**Exercise requirements**:
1. In the aloo gosht passage, what meat is usually used in the dish?
2. Decide whether each statement agrees with the aloo gosht passage. Answer yes or no, and quote the words from the passage that decide it.
(a) Aloo gosht can be eaten with plain rice or with bread such as naan.
(b) Aloo gosht is generally cooked over high heat.
(c) The word "aloo" in the dish's name means potatoes.
3. Write the next part of the aloo gosht passage, beginning after its last sentence.

**Source passage**:
......

|Alternative names||Alu Gus (Sylhet)|
|Place of origin||Indian subcontinent|
|Region or state||Indian subcontinent|
|Associated national cuisine||India, Bangladesh, Pakistan|
|Main ingredients||Meat and potato|
Aloo gosht (Urdu: آلو گوشت, Bengali: আলু গোস্ত) is a meat curry, originating from the Indian subcontinent, and popular in Pakistani, Bangladeshi and North Indian cuisine. It consists of potatoes (aloo) cooked with meat (gosht), usually lamb or mutton, in a stew-like shorba gravy. The dish can be served and eaten with plain rice or with bread such as roti, paratha or naan.
It is a favorite and common dish in Pakistani, Indian and Bangladeshi meals; and is commonly consumed as a comfort food in the Indian subcontinent.
There are various methods of cooking aloo gosht. Generally, the preparation method involves simmering lamb pieces and potatoes over medium heat, with various spices.

......

**Given information**:
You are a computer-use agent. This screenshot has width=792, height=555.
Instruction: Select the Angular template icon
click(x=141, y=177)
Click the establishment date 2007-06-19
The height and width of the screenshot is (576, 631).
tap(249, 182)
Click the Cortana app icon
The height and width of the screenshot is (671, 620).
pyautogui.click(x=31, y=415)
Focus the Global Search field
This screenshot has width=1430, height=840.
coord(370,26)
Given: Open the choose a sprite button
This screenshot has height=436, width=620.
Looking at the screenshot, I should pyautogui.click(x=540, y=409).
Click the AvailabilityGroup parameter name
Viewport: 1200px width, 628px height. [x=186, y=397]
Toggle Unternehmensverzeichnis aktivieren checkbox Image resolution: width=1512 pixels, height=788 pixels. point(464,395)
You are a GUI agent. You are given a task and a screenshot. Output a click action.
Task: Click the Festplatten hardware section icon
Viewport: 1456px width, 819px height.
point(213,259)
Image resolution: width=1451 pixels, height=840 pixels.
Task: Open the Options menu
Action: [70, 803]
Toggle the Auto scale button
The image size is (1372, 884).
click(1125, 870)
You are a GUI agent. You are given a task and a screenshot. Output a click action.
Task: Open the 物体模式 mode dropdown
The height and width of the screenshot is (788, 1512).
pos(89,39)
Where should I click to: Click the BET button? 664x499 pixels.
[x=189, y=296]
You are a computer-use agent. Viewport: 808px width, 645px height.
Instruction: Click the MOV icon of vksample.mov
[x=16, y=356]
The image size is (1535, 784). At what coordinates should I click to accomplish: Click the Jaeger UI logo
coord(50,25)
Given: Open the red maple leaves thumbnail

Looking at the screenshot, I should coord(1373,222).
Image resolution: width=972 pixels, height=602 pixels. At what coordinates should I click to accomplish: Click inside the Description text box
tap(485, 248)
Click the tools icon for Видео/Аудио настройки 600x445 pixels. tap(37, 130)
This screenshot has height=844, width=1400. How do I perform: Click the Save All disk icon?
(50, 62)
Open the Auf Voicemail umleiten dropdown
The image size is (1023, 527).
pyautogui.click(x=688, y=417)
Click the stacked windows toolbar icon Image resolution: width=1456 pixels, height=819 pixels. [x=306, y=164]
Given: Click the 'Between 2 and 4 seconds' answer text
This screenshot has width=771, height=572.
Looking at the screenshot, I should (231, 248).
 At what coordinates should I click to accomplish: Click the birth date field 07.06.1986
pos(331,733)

......

**Per-task answers**:
1. Usually lamb or mutton.

2.
(a) Yes: "The dish can be served and eaten with plain rice or with bread such as roti, paratha or naan."
(b) No: "simmering lamb pieces and potatoes over medium heat, with various spices."
(c) Yes: "It consists of potatoes (aloo) cooked with meat (gosht)"

3.
Lamb meat is cut into chunks and placed into a stew pot over heat. Chicken may be used as an alternative to lamb. Tomatoes, along with cinnamon, bay leaves, ginger, garlic, red chili powder, cumin seeds, fried onions, black cardamom, garam masala and cooking oil are added and stirred. Potatoes and salt are mixed in. Water is added, in a proportion that is enough to cover the meat, and brought to the boil. The aloo gosht is covered and left to simmer until the meat becomes tender. Once ready, it may be garnished with chopped coriander and served hot.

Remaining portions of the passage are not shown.